━━ Provided records
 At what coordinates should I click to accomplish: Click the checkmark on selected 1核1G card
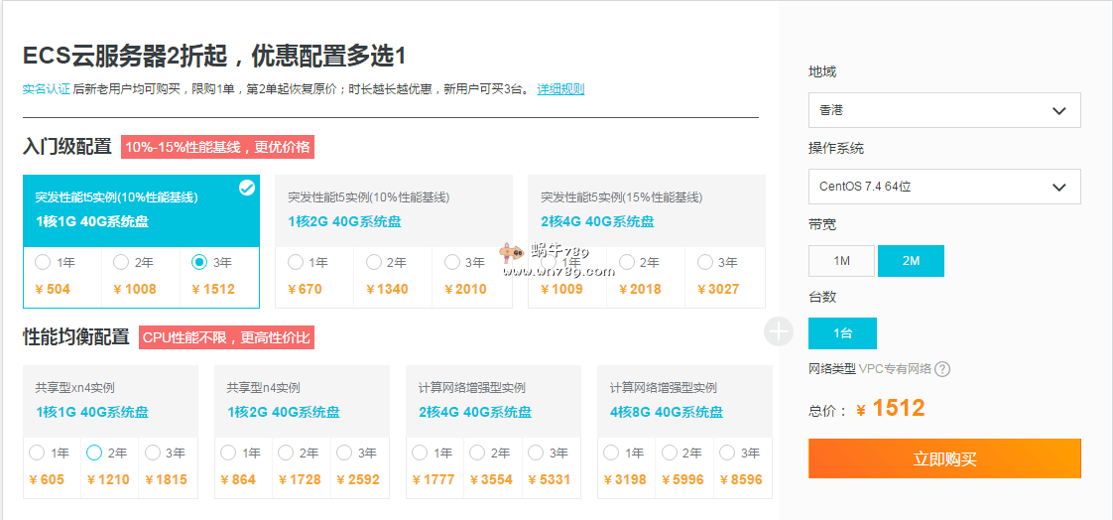(x=247, y=189)
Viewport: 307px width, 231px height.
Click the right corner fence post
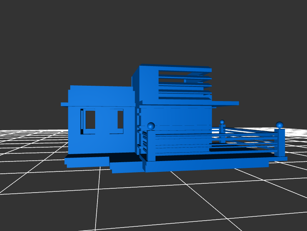[280, 143]
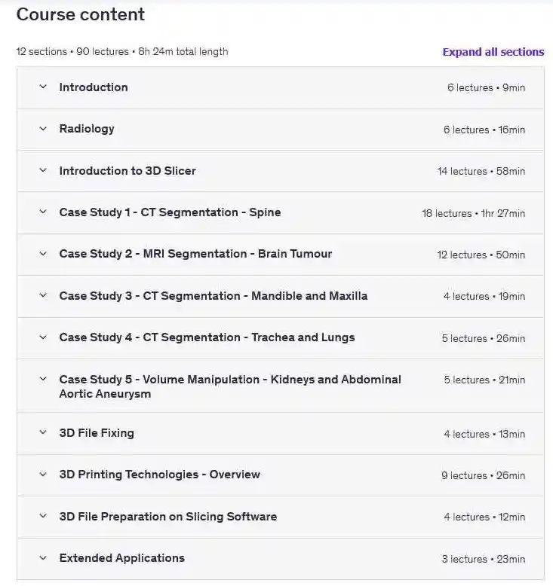The width and height of the screenshot is (553, 586).
Task: Click chevron beside Introduction to 3D Slicer
Action: [x=43, y=171]

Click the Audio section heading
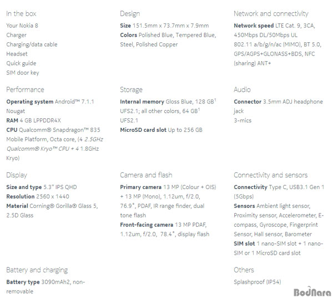coord(242,90)
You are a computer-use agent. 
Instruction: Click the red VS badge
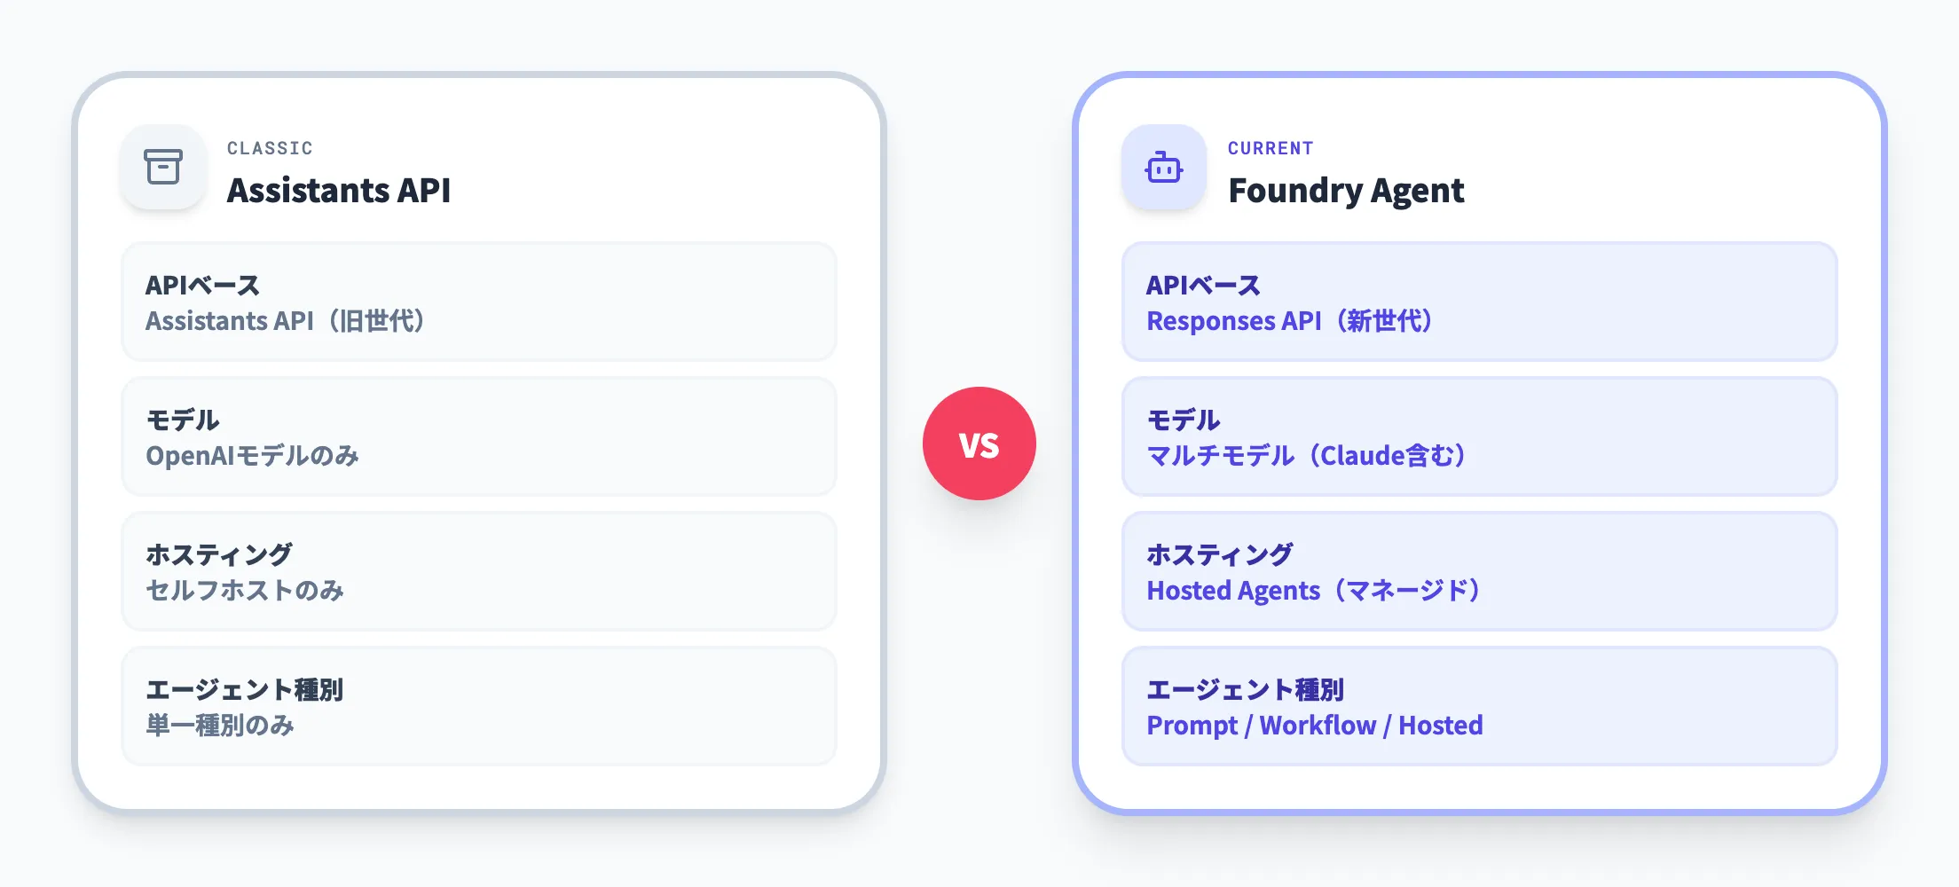pos(979,444)
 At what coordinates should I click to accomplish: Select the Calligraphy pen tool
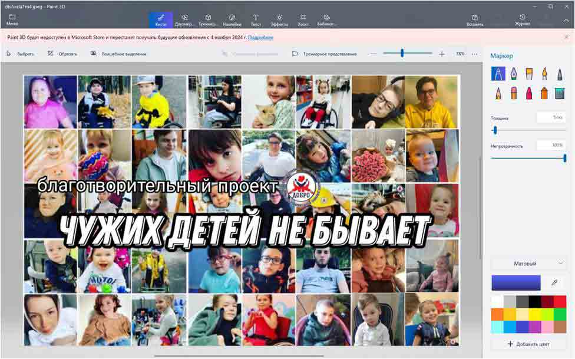click(514, 73)
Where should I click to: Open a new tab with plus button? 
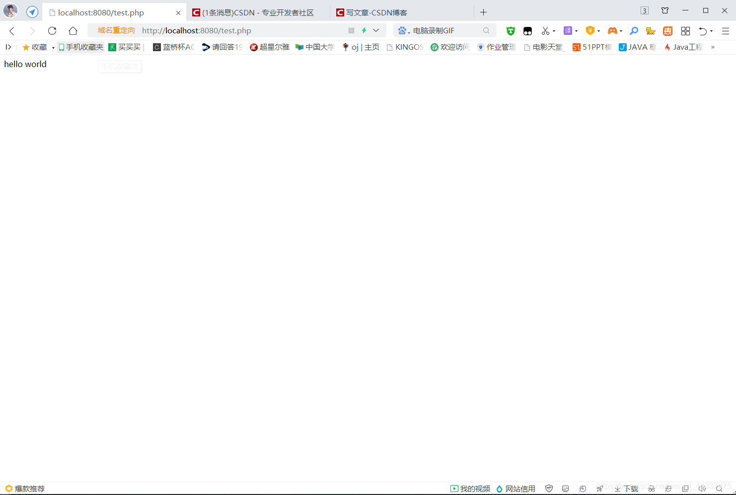click(483, 12)
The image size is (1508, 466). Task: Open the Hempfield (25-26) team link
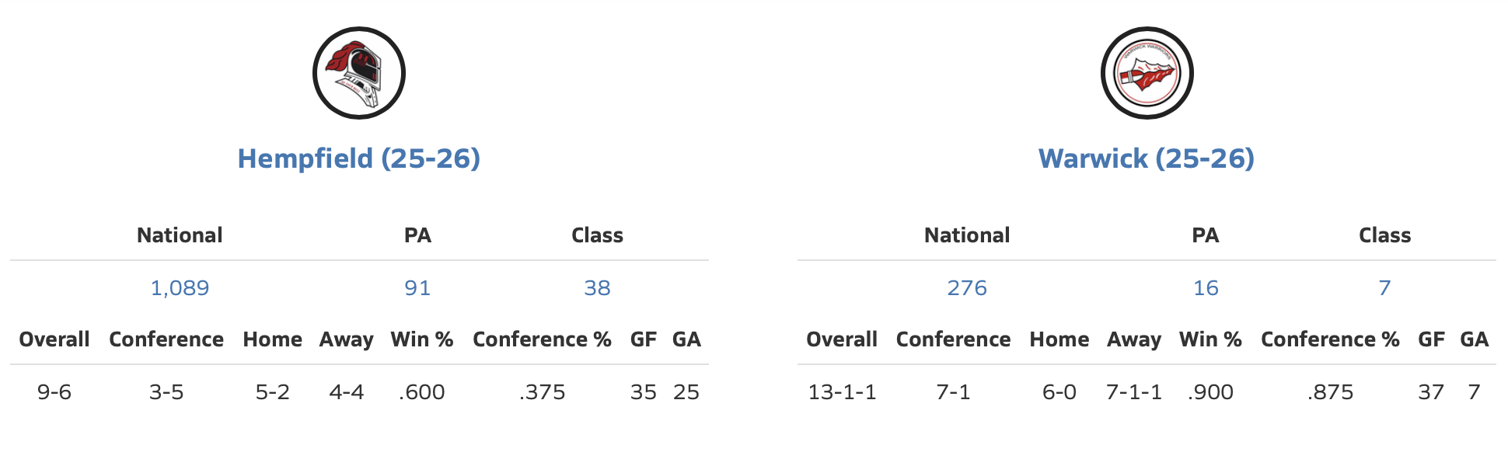(x=358, y=158)

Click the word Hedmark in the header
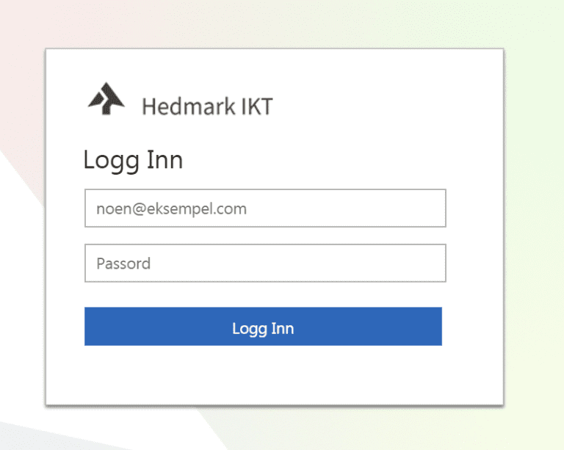pos(188,107)
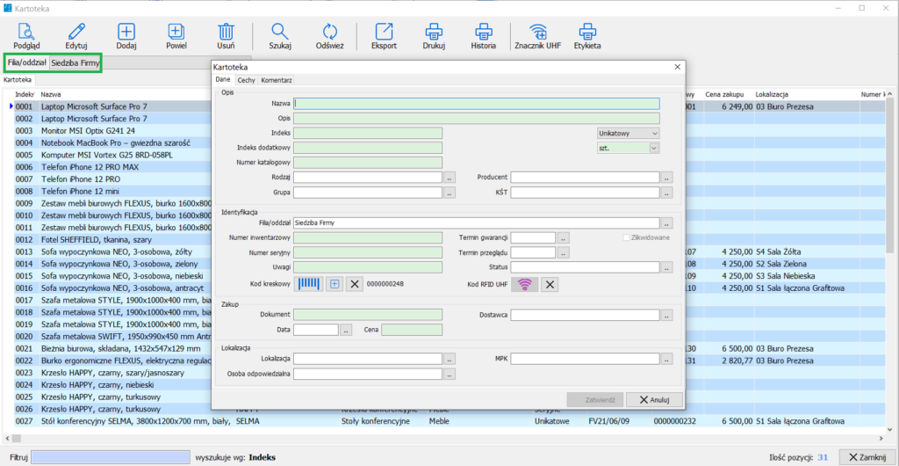
Task: Toggle the Zlikwidowane checkbox
Action: coord(626,237)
━━━━
Instructions to follow — Return every record exactly. Pictures stay out.

Reply —
 At what coordinates should I click to accomplish: Click the checkmark on selected 1核1G card
(x=247, y=189)
Viewport: 307px width, 231px height.
Click the right corner fence post
[280, 143]
The width and height of the screenshot is (553, 586).
Task: Click chevron beside Introduction to 3D Slicer
Action: [x=43, y=171]

Click the Audio section heading
coord(242,90)
You are a computer-use agent. 
Instruction: Click the red VS badge
pos(979,444)
 At what coordinates should I click to accomplish: Select the Calligraphy pen tool
click(514, 73)
Where should I click to: Open a new tab with plus button? 
click(483, 12)
The image size is (1508, 466). Task: Open the Hempfield (25-26) team link
(x=358, y=158)

Click the word Hedmark in the header
pos(188,107)
Task: Toggle the Zlikwidowane checkbox
Action: coord(626,237)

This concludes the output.